“Absolutely. No issues.” This was Tata Power Ltd MD and CEO Anil Sardana’s response when asked if the company is willing to settle for a tariff for the 4,000 MW Mundra project that will just cover costs and leave the company with no profits.

The Supreme Court is scheduled to hear next week the issue of awarding a compensatory tariff to Tata Power-owned Coastal Gujarat Power Ltd (CGPL), which operates the Mundra ultra mega power project (as well as a similar project of the Adani Group).

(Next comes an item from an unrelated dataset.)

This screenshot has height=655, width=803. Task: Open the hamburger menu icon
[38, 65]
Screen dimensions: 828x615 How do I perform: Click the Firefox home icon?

The outcome of the apex court’s order will put an end to an issue that began in 2010, when the Indonesian government changed the regulations relating to pricing of coal mined there, effectively increasing the cost of coal fed to the Mundra project. Since then, parties on either side, viz, CGPL and the bunch of electricity distribution companies that would buy CGPL’s power, have taken the matter to the Central Electricity Regulatory Commission (CERC) and the Appellate Tribunal for Electricity (APTEL).

Tata Power won the mandate to set up the Mundra project through a competitive bidding process in 2006, quoting a tariff of ₹2.26 a kWh. After the change in regulations in Indonesia, it sought a compensatory tariff raise to defray the higher cost of coal.

If Tata Power wins, as it did in CERC and APTEL, it would mean life for the 4,000 MW power project; conversely, a failure at the Supreme Court might mean shutters down for the project.

When BusinessLine caught up with Sardana in Bengaluru on the sidelines of the inauguration of the expanded facilities of Tata Power Solar, he agreed with the view that the compensatory tariff could be fixed at a level that lets the company only recover costs, but allows no profits.

“I am willing to go one step more,” Sardana said, adding that the company is willing to extend the term of the power purchase agreement (PPA) beyond the agreed 25 years so that the consumer will be compensated for the higher price of electricity he pays on account of the compensatory tariff. “I will extend the PPA term to give consumer cheaper power even after the 25 years are over,” he said.

Sardana agreed that the sanctity of bids should be maintained. “But what can you do? You tie up for coal on a long-term basis, put your investments, but the country changes rules,” he observed.

Tata Power has requested the Indian government to impress upon Indonesia to exempt the company’s coal contracts from the purview of the changed regulations, but the former took the view that it is too small a business proposition for “diplomatic reasons”, he added.

If it had happened only in Indonesia, we could have gone to another country, he said, noting that even Australia and South Africa had made similar changes in their regulations. Between them, Australia, South Africa and Indonesia control 99 per cent of seaborne coal. “Where do you source coal from?”

In documents submitted to the courts, Tata Power has said it will lose ₹47,500 crore over the 25-year term if it has to supply power at the agreed rate of ₹2.26 a kWh. Even if a compensatory raise is added to the tariff, it will work out to ₹2.50-2.60 a kWh, which is “still the cheapest”.

Coal vs renewable

Asked if Tata Power believes it is the end of the road for coal power, Sardana pointed out that Tata Power has not added any coal power capacity in the last six years. All the capacity additions in that period came only from hydro, wind and solar, he said, noting that, with 3,050 MW of operating capacity, Tata Power (with its arms) is the largest renewable energy company in India.

However, the company has “not taken a vow” to add no coal power capacity. The company will not take such a decision unless it is confident that storage systems, which can store electricity produced by wind and solar, are reliable and cheap.